[Records pairing text with element locations]
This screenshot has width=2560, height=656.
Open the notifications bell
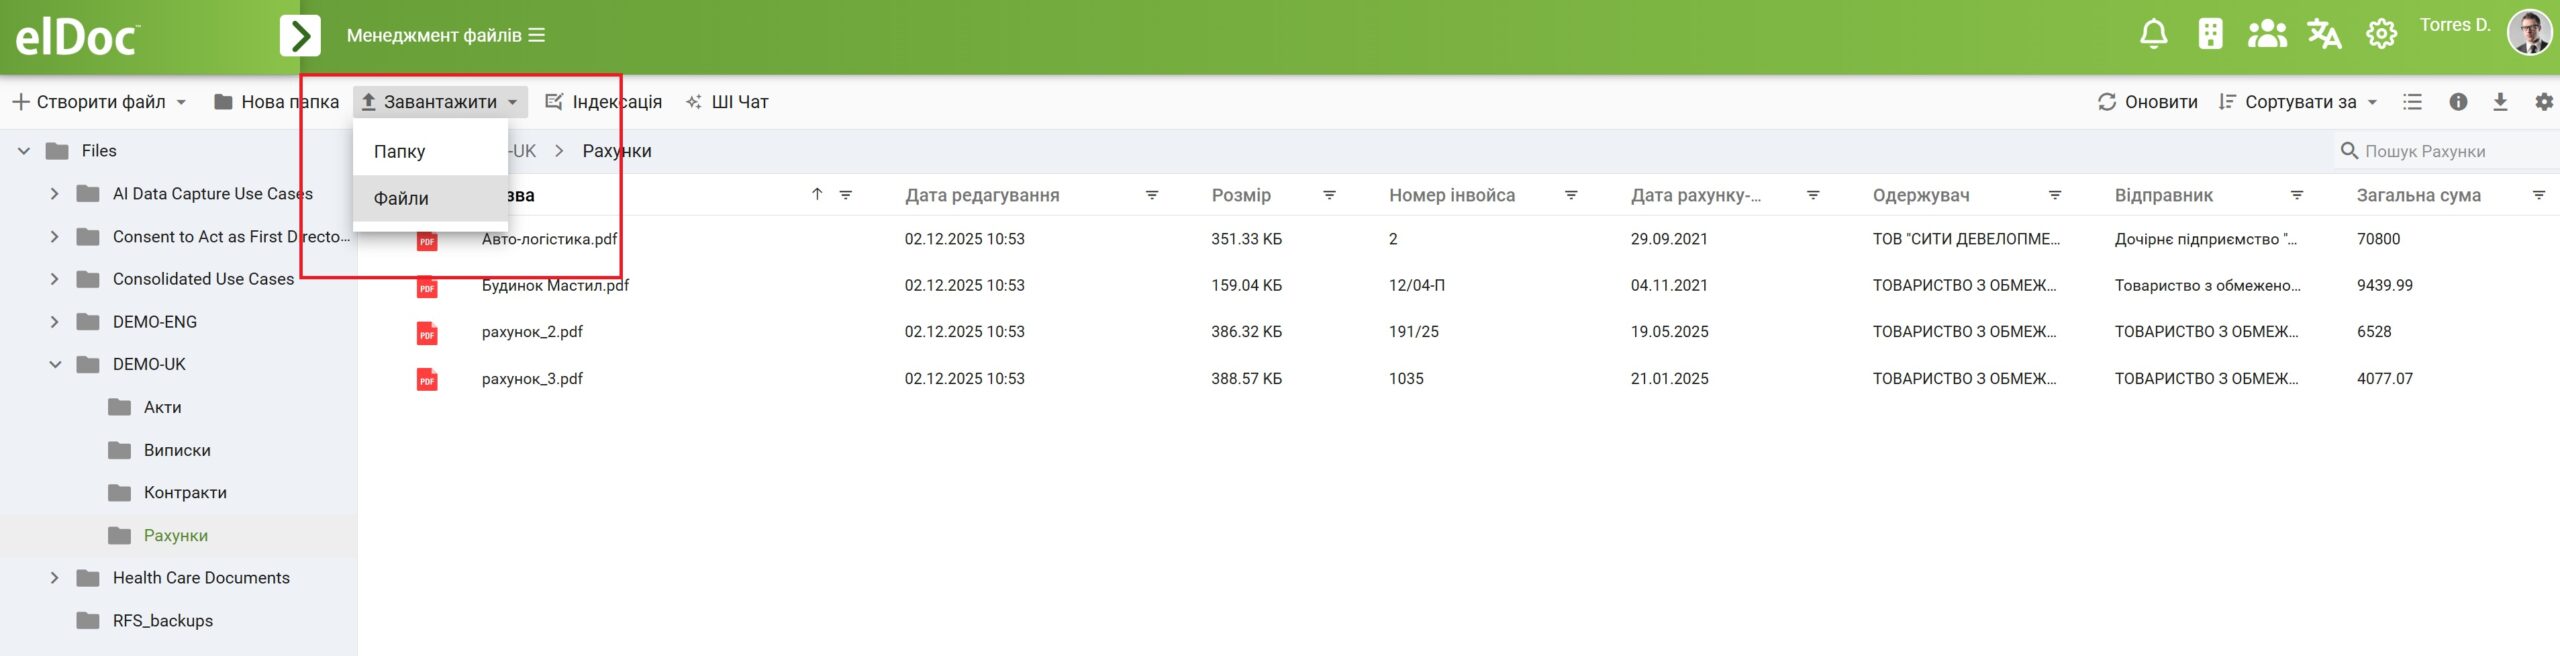2153,35
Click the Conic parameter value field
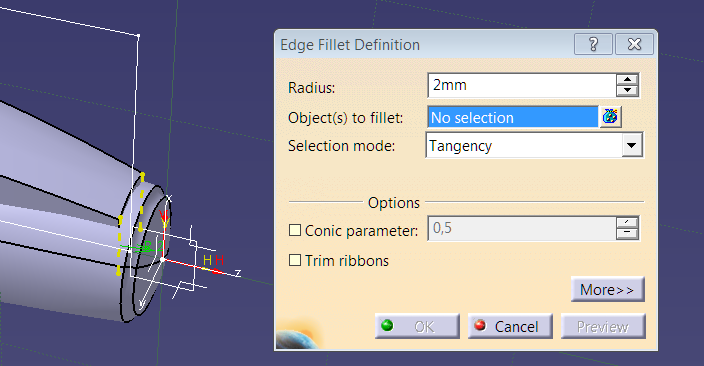This screenshot has height=366, width=704. click(522, 229)
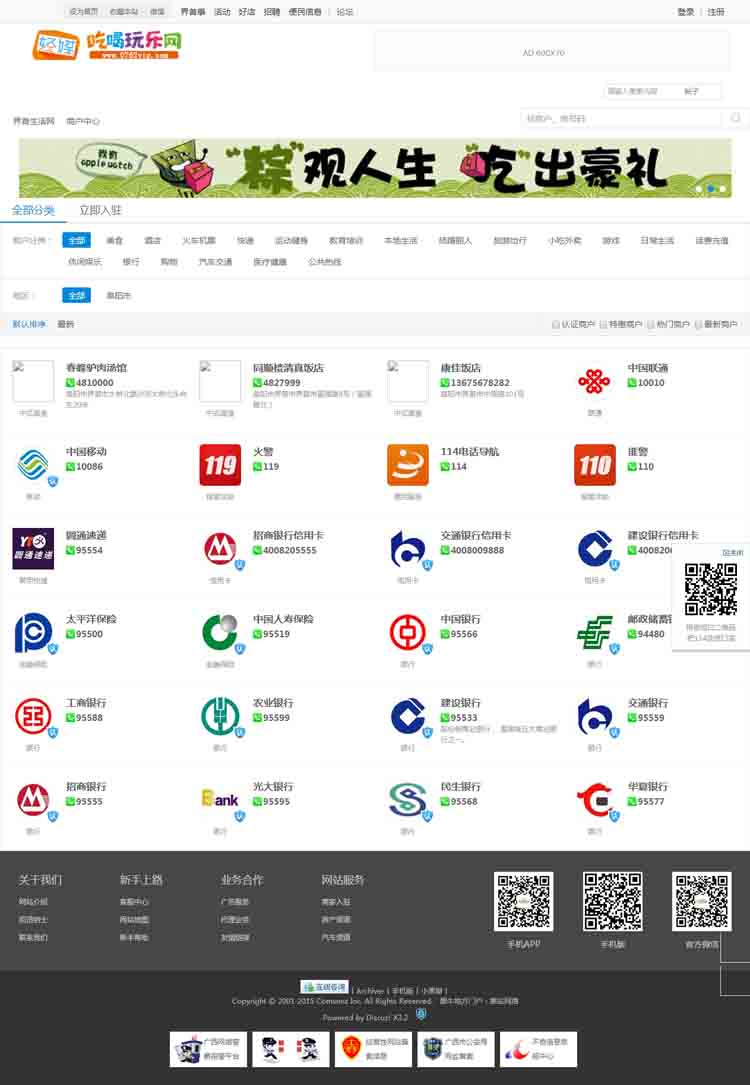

**Problem statement:**
Reproduce every line of the records above verbatim, leaving out the pictures.

**Solution to the problem:**
This screenshot has width=2560, height=656.
Open the notifications bell
2153,35
Click the Conic parameter value field
This screenshot has height=366, width=704. click(522, 229)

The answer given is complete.